项目地址
可靠mq项目:reliable-mq
支持消息事务消息发送、幂等消费、顺序消费和可靠消费
问题
采用自动ack的方式,如果处理方法未抛出异常,则自动ack消息;如方法抛出异常,则消息会被重新放回队列。
如果处理方法没有catch异常,当代码有bug时,则消息会被不断消费,但是又消费不成功,不停打印异常日志,甚至导致日志文件将硬盘撑爆。
为了避免这种情况,大家可能会在消费mq的业务代码最外围用try catch包住,等于消费永远成功(这种行为,等价于将defaultRequeueRejected设置为false)。

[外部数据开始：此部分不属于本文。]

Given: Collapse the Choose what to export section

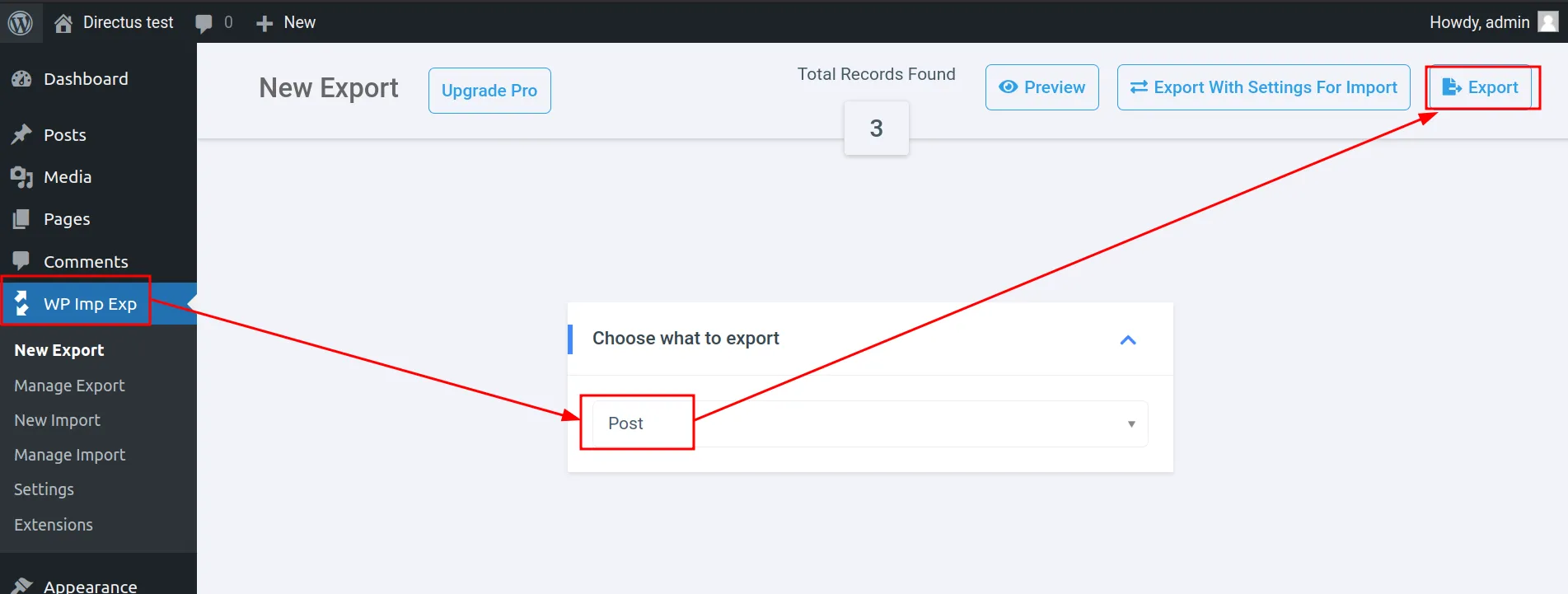Looking at the screenshot, I should click(1127, 339).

这种做法,在出现异常的时候,只是简单打一个异常日志,容易丢失mq消息,导致业务问题。
spring-rabbit对消费失败重试的支持
spring:
#rabbitMq本身的配置
rabbitmq:
virtual-host: BP_VHOST #虚拟主机
host: rmq01.nh.fdd #服务器地址
username: admin #用户名
password: admin123 #密码
publisher-confirms: true #启用发送确认机制
template:
mandatory: true #RabbitTemplate发送手动确认
listener:
type: simple #默认就是simple,只用simple
#type为simple时的配置
simple:
retry:
enabled: true #启用消费失败重试
max-attempts: 3
initialInterval: 1000 #消费失败时的初始延迟重试时间,单位毫秒
multiplier: 2 #延迟时间的翻倍因子
maxInterval: 10000 #最大延迟时间,重试是本地重试,总的时间不能太长,因为太长了,mq服务器说不定就任务mq消息未被相应,重新分配,单位毫秒
看spring.rabbitmq.listener.simple.retry。这里使用了退避算法,初始的间隔时间是initialInterval,接下来每失败一次,间隔时间都需要乘multiplier系数,最大不超过maxInterval。如果重试到最大重试max-attempts次。如果到达最大重试次数,依然失败,则会调用MessageRecover恢复消息。
重试的配置,是在org.springframework.boot.autoconfigure.amqp.AbstractRabbitListenerContainerFactoryConfigurer中。

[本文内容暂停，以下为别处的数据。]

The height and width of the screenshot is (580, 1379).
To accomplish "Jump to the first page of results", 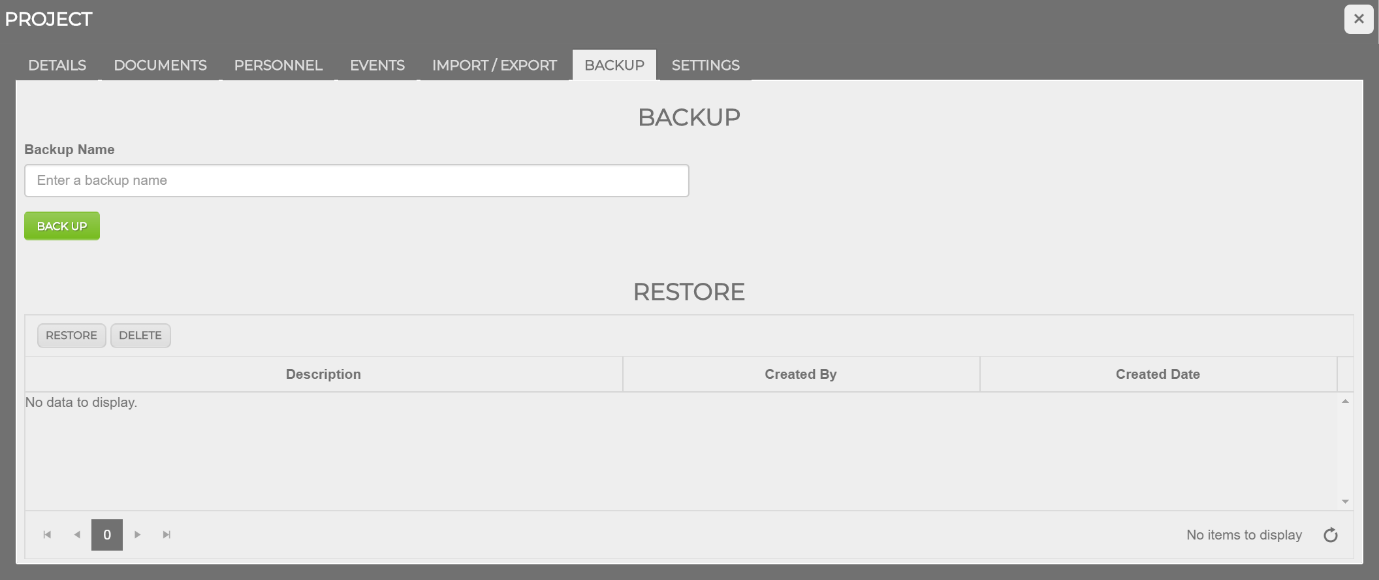I will click(x=46, y=534).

public abstract class AbstractRabbitListenerContainerFactoryConfigurer<T extends AbstractRabbitListenerContainerFactory<?>> {
......
protected void configure(T factory, ConnectionFactory connectionFactory,
RabbitProperties.AmqpContainer configuration) {
Assert.notNull(factory, "Factory must not be null");
Assert.notNull(connectionFactory, "ConnectionFactory must not be null");
Assert.notNull(configuration, "Configuration must not be null");
factory.setConnectionFactory(connectionFactory);
if (this.messageConverter != null) {
factory.setMessageConverter(this.messageConverter);
}
factory.setAutoStartup(configuration.isAutoStartup());
if (configuration.getAcknowledgeMode() != null) {
factory.setAcknowledgeMode(configuration.getAcknowledgeMode());
}
if (configuration.getPrefetch() != null) {
factory.setPrefetchCount(configuration.getPrefetch());
}
if (configuration.getDefaultRequeueRejected() != null) {
factory.setDefaultRequeueRejected(configuration.getDefaultRequeueRejected());
}
if (configuration.getIdleEventInterval() != null) {
factory.setIdleEventInterval(configuration.getIdleEventInterval().toMillis());
}
factory.setMissingQueuesFatal(configuration.isMissingQueuesFatal());
ListenerRetry retryConfig = configuration.getRetry();
if (retryConfig.isEnabled()) {
RetryInterceptorBuilder<?, ?> builder = (retryConfig.isStateless())
? RetryInterceptorBuilder.stateless()
: RetryInterceptorBuilder.stateful();
RetryTemplate retryTemplate = new RetryTemplateFactory(
this.retryTemplateCustomizers).createRetryTemplate(retryConfig,
RabbitRetryTemplateCustomizer.Target.LISTENER);
builder.retryOperations(retryTemplate);
// 就是这里了!!!会先判断是否有指定messageRecoverer,如果没有,就会设置为RejectAndDontRequeueRecoverer,即到达最大重试次数后,丢弃消息
MessageRecoverer recoverer = (this.messageRecoverer != null)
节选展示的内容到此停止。